Texto para análise:
-- -- --

A demora para definir a ETIR gerou, segundo os servidores, no aumento dos custos de deslocamento das equipes de campo, com valores elevados de passagem aérea e hospedagem.

"Isto é, quando do pedido de exoneração dos servidores dos cargos em comissão, ainda não se tinha sequer início do processo de definição da equipe de resposta aos incidentes que possam ocorrer no Exame, justificando a — ainda presente — desconfiança de falhas na capacidade de resposta do instituto e da sua alta gestão", afirma a denúncia.

Assédio institucional

A denúncia afirma ainda que o Inep funciona atualmente sob um clima de "insegurança e medo" gerado pela atual gestão do presidente Danilo Dupas.

Segundo o texto, "há casos de servidores em licença médica devido aos episódios de assédio institucional na autarquia".

Ainda de acordo com os sevidores, assédio institucional é uma série de atos ou omissões políticas e administrativas com abuso de poder, desvio de finalidade ou prevaricação, de forma sistemática, para o desmonte de processos, políticas e insitutições.

Uma das denúncias apontadas também alerta para o risco de quebra de sigilo e de intervenção ideológica na prova. Segundo o documento, desde as eleições presidenciais de 2018, se vê "uma diretriz do presidente da República para indução ideológica no exame, com críticas reiteradas a diversas questões".

-- -- --

Tarefa 1:
Segundo o texto sobre a denúncia dos servidores do Inep, quem preside o instituto na atual gestão?
Tarefa 2:
Prossiga o texto sobre a denúncia dos servidores do Inep a partir da última frase apresentada.

Itens do conjunto de dados armazenado:
-- -- --

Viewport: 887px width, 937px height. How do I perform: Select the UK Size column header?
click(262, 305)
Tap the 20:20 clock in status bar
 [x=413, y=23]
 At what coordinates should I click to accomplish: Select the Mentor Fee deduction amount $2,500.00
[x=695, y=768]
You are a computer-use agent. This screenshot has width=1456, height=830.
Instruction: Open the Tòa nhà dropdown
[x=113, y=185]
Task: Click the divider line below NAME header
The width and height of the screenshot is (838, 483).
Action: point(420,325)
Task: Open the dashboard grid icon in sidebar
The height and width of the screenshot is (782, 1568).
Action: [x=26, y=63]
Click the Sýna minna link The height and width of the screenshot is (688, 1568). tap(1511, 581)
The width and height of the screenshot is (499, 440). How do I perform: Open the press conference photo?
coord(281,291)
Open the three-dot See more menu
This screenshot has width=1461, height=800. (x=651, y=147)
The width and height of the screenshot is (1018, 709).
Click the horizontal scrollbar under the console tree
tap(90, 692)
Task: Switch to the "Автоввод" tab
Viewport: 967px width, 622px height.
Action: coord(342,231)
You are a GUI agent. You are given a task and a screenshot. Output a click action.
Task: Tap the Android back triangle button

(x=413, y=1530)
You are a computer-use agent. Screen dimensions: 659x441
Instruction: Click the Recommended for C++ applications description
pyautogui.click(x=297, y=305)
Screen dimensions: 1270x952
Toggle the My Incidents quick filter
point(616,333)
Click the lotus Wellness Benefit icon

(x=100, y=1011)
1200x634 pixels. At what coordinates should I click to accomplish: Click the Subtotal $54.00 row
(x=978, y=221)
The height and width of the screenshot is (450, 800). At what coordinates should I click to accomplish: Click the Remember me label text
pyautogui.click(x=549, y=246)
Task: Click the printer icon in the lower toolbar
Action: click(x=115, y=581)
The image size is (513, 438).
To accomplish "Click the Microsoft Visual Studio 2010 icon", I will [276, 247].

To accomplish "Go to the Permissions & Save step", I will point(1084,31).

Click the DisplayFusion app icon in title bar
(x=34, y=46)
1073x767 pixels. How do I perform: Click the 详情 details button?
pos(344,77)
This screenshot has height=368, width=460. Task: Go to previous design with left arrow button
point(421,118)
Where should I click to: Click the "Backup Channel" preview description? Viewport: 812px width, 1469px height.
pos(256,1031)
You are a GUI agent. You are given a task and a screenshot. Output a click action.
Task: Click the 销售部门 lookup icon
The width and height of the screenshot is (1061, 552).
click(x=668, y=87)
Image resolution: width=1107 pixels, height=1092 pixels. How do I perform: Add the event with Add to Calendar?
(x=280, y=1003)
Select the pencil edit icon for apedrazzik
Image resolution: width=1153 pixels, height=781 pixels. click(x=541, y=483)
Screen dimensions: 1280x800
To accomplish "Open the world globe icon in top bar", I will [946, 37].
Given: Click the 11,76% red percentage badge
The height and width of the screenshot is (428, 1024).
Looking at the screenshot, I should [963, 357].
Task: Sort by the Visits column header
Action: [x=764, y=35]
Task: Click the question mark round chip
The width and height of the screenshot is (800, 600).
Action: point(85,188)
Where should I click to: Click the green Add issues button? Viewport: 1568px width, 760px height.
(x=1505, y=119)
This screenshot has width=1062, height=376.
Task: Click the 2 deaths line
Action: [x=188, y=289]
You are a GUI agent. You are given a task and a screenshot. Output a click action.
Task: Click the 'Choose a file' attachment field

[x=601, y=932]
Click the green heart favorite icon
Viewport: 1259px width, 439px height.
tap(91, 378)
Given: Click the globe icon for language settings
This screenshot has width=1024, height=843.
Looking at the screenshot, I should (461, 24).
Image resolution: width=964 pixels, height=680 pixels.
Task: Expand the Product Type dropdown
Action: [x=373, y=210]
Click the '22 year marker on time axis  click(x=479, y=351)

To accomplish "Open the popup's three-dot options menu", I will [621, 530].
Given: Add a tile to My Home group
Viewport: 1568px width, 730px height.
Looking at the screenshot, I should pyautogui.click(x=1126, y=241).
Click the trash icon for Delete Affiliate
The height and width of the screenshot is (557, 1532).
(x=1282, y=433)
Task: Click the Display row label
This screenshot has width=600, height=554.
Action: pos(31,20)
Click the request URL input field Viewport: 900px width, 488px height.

-- -- --

Resposta 1:
Danilo Dupas.

Resposta 2:
Segundo o dossiê, "depoimentos de servidores indicam pressão política oriunda da presidência do órgão para retirada de questões, sem motivo idôneo, como relatado na imprensa". Os servidores pedem que haja uma investigação para determinar se houve acesso de pessoas alheias ao processo de montagem da prova e se existiu pedido de retirada de questões.

Falhas no Enem

A aplicação do Enem tem apresentado problemas sistematicamente durante a gestão Jair Bolsonaro. No primeiro ano, o exame teve o maior erro de correção da história do Enem. Foram identificados problemas em 5.974 provas – 96,7% estavam concentrados em 4 cidades: Alagoinhas (BA); Viçosa (MG); Ituiutaba (MG) e Iturama (MG).

No ano passado, o exame teve o maior número de abstenções da história. O índice alcançou a casa de 55,3% dos inscritos com a prova realizada no meio da pandemia. O registro de 29.555 mortes daquele mês só não ultrapassava os picos de junho e julho de 2020, com 31.627 mortes . O mês foi também o maior em número de novos casos, com 1.386.005 pessoas contaminadas pela Covid no país.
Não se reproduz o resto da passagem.